Go on with the chip card layer text, starting after its final sentence about the flexible inlay provided in step 100.

Article >>

------------------------------------

An optional PVC layer 22 adjoins below the flexible inlay 19. This layer can be used as electrical insulation for further following metal layers and/or this PVC layer 22 can protect the flexible inlay 19 during the assembly of the chip card 10. An insert 23, the dimensions of which correspond to the dimensions of the recess 14, is arranged below the PVC layer 22. During assembly of the chip card 10, this insert is pushed or pressed upward, i.e., in the direction of the recess 14, by which the contacts 15 are displaced upward into the recess 14. The PVC layer 22 can protect the inlay 19 or the antenna 21 here.

The height of the insert 23, of the PVC layer 22, of the inlay 19, and of the contacts 15 can correspond here to the height or depth of the recess 14 in the upper layer 17, here in the form of a metal layer. It is thus ensured that the surface of the contacts 15 terminates flush with the main surface 11 of the chip card 10.

A further adhesive layer 24 is arranged below the insert 23. A further metal layer 25 adjoins this adhesive layer 24. This metal layer 25 too has a slot 16, which extends from the circumferential surface 13 of the chip card 10 or the metal layer 25 into the area of the recess 14. No recess 14 is located within this inner metal layer 25, i.e. the inner metal layer 25 extends over the entire surface through the chip card 10. Accordingly, the slot 16 extends up to a projection of the recess 14.

Further layers can adjoin below the metal layer, as shown in FIG. 2. It is also possible that the structure of the chip card 10 ends at the rear side, lying on the bottom here, with the metal layer 25.

In the present case, an adhesive layer 26 adjoins the metal layer 25. A layer 27 having optical features and an external overlay layer 28 can thus be provided below the adhesive layer 26. The optical feature/features can comprise, for example, security features, items of information, and/or decorative elements. Further optical effects may be achieved by means of one or more of the overlay layers 28, and the layer 27 can be protected.

FIG. 3 shows a further exemplary embodiment of a chip card 10. The structure or the layer sequence of the chip card 10 from FIG. 3 is similar to the structure of the chip card shown in FIG. 2. Accordingly, reference is partially made to FIG. 2.

The upper layer 17 consists here of an overlay layer 17a and an inner layer 17b having optical features. The two layers 17a and 17b can correspond, for example, to the two layers 28 and 27 from FIG. 2.

The recess 14 is left out in the two layers 17a and 17b. A chamfer as in FIG. 2 can also be provided. An adhesive layer 18 again adjoins the inner layer 17b having optical features. A flexible inlay 19, which corresponds to the flexible inlay 19 from FIG. 2, adjoins the adhesive layer 18. The further adhesive layers 24 and 26 and the inner metal layer 25 also correspond to the layers shown in FIG. 2. The same applies for the inner layer 27 having optical features and the overlay layer 28. The three layers 26, 27, and 28 are again optional.

The chip card 10 can have, for example, a thickness or height of approximately 920 μm. The thickness of the entire card body 10 is not to exceed the maximum thickness of a chip card body according to ISO 7810.

FIG. 4 shows a schematic illustration of a process for manufacturing a chip card 10. The process essentially describes the manufacturing of the chip card 10 shown in FIG. 3.

In a first step 100, a flexible inlay 19 is provided having contacts 15 of the chip card 10 arranged on an upper side of the inlay 19, wherein the inlay 19 carries an integrated circuit 20 and antenna 21 spaced apart from the contacts 15.

------------------------------------

(Data items)

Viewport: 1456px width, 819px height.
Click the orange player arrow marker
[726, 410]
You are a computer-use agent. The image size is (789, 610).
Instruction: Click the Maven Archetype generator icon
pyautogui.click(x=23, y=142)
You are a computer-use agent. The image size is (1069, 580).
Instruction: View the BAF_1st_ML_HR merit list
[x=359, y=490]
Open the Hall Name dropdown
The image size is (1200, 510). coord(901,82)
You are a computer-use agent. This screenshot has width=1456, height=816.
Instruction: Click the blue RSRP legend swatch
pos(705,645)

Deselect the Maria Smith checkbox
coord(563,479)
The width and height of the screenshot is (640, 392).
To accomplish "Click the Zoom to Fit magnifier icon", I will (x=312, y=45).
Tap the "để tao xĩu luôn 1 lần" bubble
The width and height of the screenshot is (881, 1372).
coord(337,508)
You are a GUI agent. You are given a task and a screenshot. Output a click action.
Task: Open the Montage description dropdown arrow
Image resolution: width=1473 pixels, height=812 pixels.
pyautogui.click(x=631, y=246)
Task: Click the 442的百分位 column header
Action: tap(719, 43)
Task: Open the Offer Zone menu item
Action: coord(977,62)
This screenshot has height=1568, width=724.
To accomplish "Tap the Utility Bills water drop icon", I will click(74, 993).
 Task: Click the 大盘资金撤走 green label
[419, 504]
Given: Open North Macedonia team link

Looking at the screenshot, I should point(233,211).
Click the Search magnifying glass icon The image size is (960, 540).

------------------------------------

Response to the task >>
In a second step 110, an upper layer 17 having a recess 14 is arranged on the upper side of the inlay 19 in such a way that the contacts 15 are arranged in or at the recess 14. This arrangement can comprise aligning or positioning and optionally an adhesive procedure. The contacts 15 can already be arranged partially in the recess 14 or at, i.e. below, the recess 14.

In a third step 120, an inner metal layer 25 having a slot 16 is arranged below the inlay 19, which extends from a circumferential surface 13 of the metal layer 25 into the area of the recess 14 and extends through the entire thickness of the metal layer 25. An adhesive, for example in the form of an adhesive layer 26, can be applied between the inner metal layer 25 and the inlay 19.

An insert 23 can optionally be arranged between the metal layer 25 and the inlay 19. The dimensions of the insert 23 correspond to the dimensions of the recess 14.

In a fourth step 130, the individual layers are laminated to form a chip card 10. The individual layers of the chip card 10 are joined under the action of heat and pressure.

During the lamination or assembly of the chip card 10, the insert 23, if it is provided, is pressed into the recess 14, by which the contacts 15 are displaced upward to the main surface 11.

A layer 27 having optical features and an external overlay layer 28 can optionally be provided on the lower side of the metal layer 25. The optical feature/features can comprise, for example, security features, items of information, and/or decorative elements. Further optical effects can be achieved and the layer 27 can be protected by means of one or more of the overlay layers 28.

The various steps of the method can also be executed in other sequences. It is also possible to join multiple layers in a single adhesive procedure.

Claims

1.-10. (canceled)

11. A chip card, including: a flexible inlay having contacts of the chip card arranged on an upper side of the inlay,wherein the inlay carries an integrated circuit and antenna spaced apart from the contacts,an upper layer having a recess, in which the contacts are arranged, anda metal layer arranged below the inlay, having a slot, which extends from a circumferential surface of the metal layer into the area of the recess, and which extends through the entire thickness of the metal layer.

12. The chip card according to claim 11, wherein the upper layer is a further metal layer having a slot, which extends from a circumferential surface of the further metal layer to the recess and extends through the entire thickness of the further metal layer.

13. The chip card according to claim 12, wherein an adhesive layer having a further recess is provided between the further metal layer and the inlay, in that the further recess of the adhesive layer has smaller dimensions than the recess of the further metal layer, and in that a part of the adhesive layer is arranged between the contacts and an inner wall of the recess of the further metal layer.

14. The chip card according to claim 11, wherein the upper layer comprises a layer having optical features and an outer overlay layer.

15. The chip card according to claim 11, wherein the metal layer is covered using at least one outer layer.

16. The chip card according to claim 11, wherein an insert is arranged below the contacts, which positions the contacts in the recess of the upper layer.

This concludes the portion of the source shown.